** Work instruction **
Reproduce, with no changes, the line that contains "ΑΝΤΙΔΗΜΑΡΧΟΙ (119, 301)" and all the lines that come after it in the records.

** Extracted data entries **
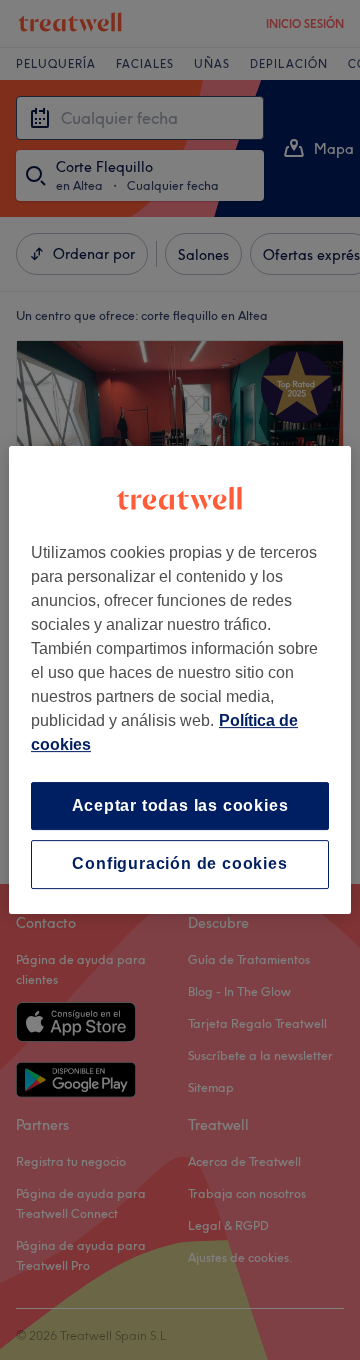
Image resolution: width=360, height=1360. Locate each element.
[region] (180, 680)
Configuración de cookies (179, 864)
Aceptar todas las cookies (180, 805)
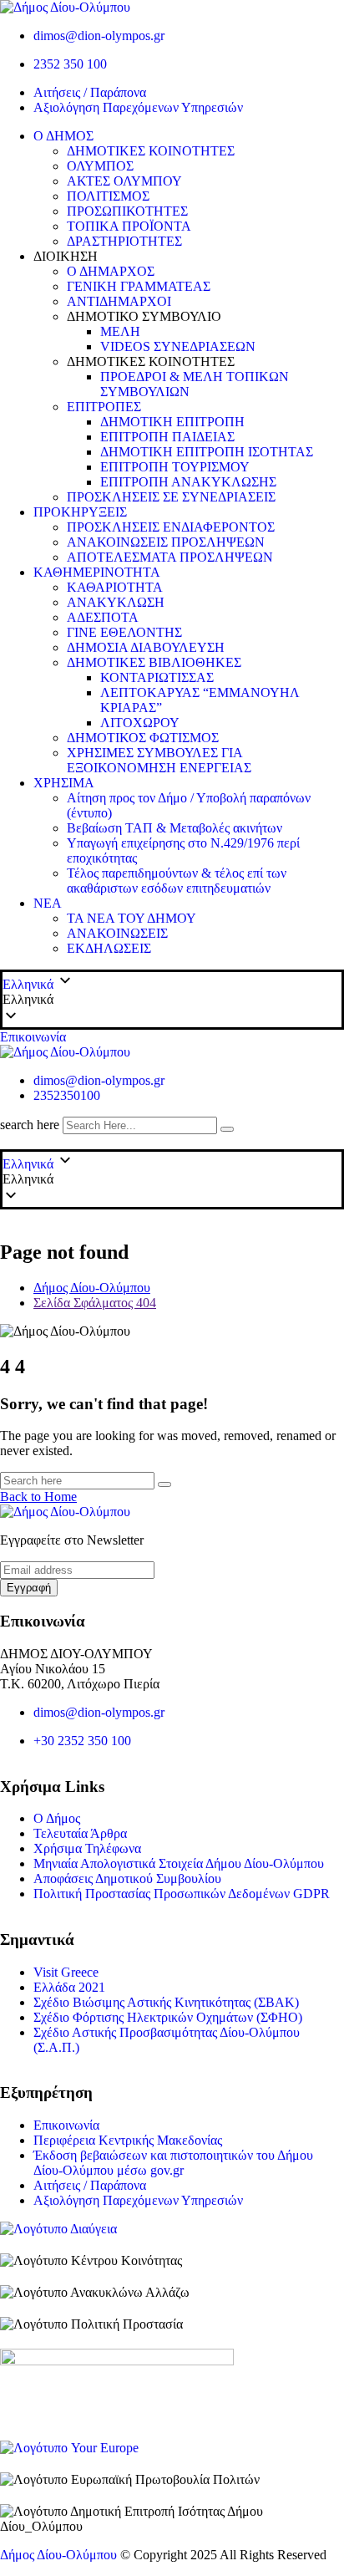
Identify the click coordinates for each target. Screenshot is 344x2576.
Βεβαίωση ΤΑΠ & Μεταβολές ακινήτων (174, 828)
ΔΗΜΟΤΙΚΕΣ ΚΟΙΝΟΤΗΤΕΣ (151, 151)
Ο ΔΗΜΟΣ (63, 136)
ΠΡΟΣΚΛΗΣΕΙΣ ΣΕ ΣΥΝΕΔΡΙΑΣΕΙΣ (171, 497)
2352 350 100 (70, 64)
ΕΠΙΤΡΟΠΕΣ (104, 407)
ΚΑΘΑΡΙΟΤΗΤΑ (115, 587)
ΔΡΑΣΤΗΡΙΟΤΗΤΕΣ (124, 241)
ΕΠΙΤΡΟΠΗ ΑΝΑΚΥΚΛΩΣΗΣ (188, 482)
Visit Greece (66, 1972)
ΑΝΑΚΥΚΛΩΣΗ (115, 602)
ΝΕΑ (47, 903)
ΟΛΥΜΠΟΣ (100, 166)
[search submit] (227, 1129)
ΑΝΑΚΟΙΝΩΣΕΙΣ (117, 933)
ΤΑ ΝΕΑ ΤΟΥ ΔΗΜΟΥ (131, 918)
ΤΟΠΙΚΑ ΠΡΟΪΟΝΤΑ (129, 226)
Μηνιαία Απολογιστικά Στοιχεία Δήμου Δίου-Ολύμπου (178, 1863)
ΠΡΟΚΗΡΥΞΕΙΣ (80, 512)
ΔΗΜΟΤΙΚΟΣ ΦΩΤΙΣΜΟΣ (143, 738)
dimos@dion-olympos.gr (98, 35)
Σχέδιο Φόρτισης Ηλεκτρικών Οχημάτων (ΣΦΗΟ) (167, 2017)
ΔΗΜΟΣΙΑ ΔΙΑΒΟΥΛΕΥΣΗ (146, 647)
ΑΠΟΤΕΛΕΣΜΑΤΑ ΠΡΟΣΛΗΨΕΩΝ (170, 557)
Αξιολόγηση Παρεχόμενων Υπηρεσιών (138, 107)
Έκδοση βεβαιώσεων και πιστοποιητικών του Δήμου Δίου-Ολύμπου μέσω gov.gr (173, 2162)
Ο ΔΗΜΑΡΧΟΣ (110, 271)
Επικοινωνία (33, 1037)
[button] (172, 999)
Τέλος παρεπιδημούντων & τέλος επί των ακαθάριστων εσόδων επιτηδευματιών (176, 880)
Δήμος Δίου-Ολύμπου (58, 2555)
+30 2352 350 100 (82, 1740)
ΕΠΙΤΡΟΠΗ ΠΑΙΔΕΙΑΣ (167, 437)
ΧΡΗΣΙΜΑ (63, 783)
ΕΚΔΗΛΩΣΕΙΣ (109, 948)
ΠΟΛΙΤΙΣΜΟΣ (108, 196)
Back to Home (38, 1496)
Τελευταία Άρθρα (80, 1833)
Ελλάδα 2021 (69, 1987)
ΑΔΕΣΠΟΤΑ (103, 617)
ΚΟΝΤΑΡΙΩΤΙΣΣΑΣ (157, 677)
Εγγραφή (29, 1587)
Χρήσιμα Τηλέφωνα (87, 1848)
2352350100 (66, 1095)
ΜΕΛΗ (120, 331)
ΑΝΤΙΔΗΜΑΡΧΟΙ (119, 301)
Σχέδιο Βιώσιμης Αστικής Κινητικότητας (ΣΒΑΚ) (166, 2002)
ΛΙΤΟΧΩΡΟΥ (140, 722)
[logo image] (65, 1052)
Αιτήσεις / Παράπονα (89, 92)
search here (29, 1124)
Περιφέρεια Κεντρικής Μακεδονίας (127, 2140)
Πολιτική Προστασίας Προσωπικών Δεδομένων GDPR (181, 1893)
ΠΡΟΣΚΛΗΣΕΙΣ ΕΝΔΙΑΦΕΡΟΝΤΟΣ (171, 527)
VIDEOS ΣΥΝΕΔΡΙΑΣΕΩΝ (177, 346)
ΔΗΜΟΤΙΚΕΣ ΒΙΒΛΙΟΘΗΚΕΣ (154, 662)
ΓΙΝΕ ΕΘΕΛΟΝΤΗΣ (124, 632)
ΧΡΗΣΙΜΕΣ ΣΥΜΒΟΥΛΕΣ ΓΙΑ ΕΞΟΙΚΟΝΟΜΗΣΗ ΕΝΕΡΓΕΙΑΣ (159, 760)
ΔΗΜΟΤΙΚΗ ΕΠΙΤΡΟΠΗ (172, 422)
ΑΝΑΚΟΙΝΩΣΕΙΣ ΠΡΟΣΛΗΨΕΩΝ (166, 542)
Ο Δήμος (56, 1818)
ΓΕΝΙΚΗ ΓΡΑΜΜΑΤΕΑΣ (138, 286)
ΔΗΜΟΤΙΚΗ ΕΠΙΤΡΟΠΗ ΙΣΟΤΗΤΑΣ (206, 452)
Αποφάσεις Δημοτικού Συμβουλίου (127, 1878)
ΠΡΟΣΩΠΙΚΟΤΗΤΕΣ (127, 211)
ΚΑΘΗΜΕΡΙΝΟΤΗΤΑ (96, 572)
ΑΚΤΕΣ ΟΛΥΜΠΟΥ (124, 181)
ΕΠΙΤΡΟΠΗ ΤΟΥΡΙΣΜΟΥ (175, 467)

** Exercise output **
ΑΝΤΙΔΗΜΑΡΧΟΙ (119, 301)
Σχέδιο Βιώσιμης Αστικής Κινητικότητας (ΣΒΑΚ) (166, 2002)
ΛΙΤΟΧΩΡΟΥ (140, 722)
[logo image] (65, 1052)
Αιτήσεις / Παράπονα (89, 92)
search here (29, 1124)
Περιφέρεια Κεντρικής Μακεδονίας (127, 2140)
Πολιτική Προστασίας Προσωπικών Δεδομένων GDPR (181, 1893)
ΠΡΟΣΚΛΗΣΕΙΣ ΕΝΔΙΑΦΕΡΟΝΤΟΣ (171, 527)
VIDEOS ΣΥΝΕΔΡΙΑΣΕΩΝ (177, 346)
ΔΗΜΟΤΙΚΕΣ ΒΙΒΛΙΟΘΗΚΕΣ (154, 662)
ΓΙΝΕ ΕΘΕΛΟΝΤΗΣ (124, 632)
ΧΡΗΣΙΜΕΣ ΣΥΜΒΟΥΛΕΣ ΓΙΑ ΕΞΟΙΚΟΝΟΜΗΣΗ ΕΝΕΡΓΕΙΑΣ (159, 760)
ΔΗΜΟΤΙΚΗ ΕΠΙΤΡΟΠΗ (172, 422)
ΑΝΑΚΟΙΝΩΣΕΙΣ ΠΡΟΣΛΗΨΕΩΝ (166, 542)
Ο Δήμος (56, 1818)
ΓΕΝΙΚΗ ΓΡΑΜΜΑΤΕΑΣ (138, 286)
ΔΗΜΟΤΙΚΗ ΕΠΙΤΡΟΠΗ ΙΣΟΤΗΤΑΣ (206, 452)
Αποφάσεις Δημοτικού Συμβουλίου (127, 1878)
ΠΡΟΣΩΠΙΚΟΤΗΤΕΣ (127, 211)
ΚΑΘΗΜΕΡΙΝΟΤΗΤΑ (96, 572)
ΑΚΤΕΣ ΟΛΥΜΠΟΥ (124, 181)
ΕΠΙΤΡΟΠΗ ΤΟΥΡΙΣΜΟΥ (175, 467)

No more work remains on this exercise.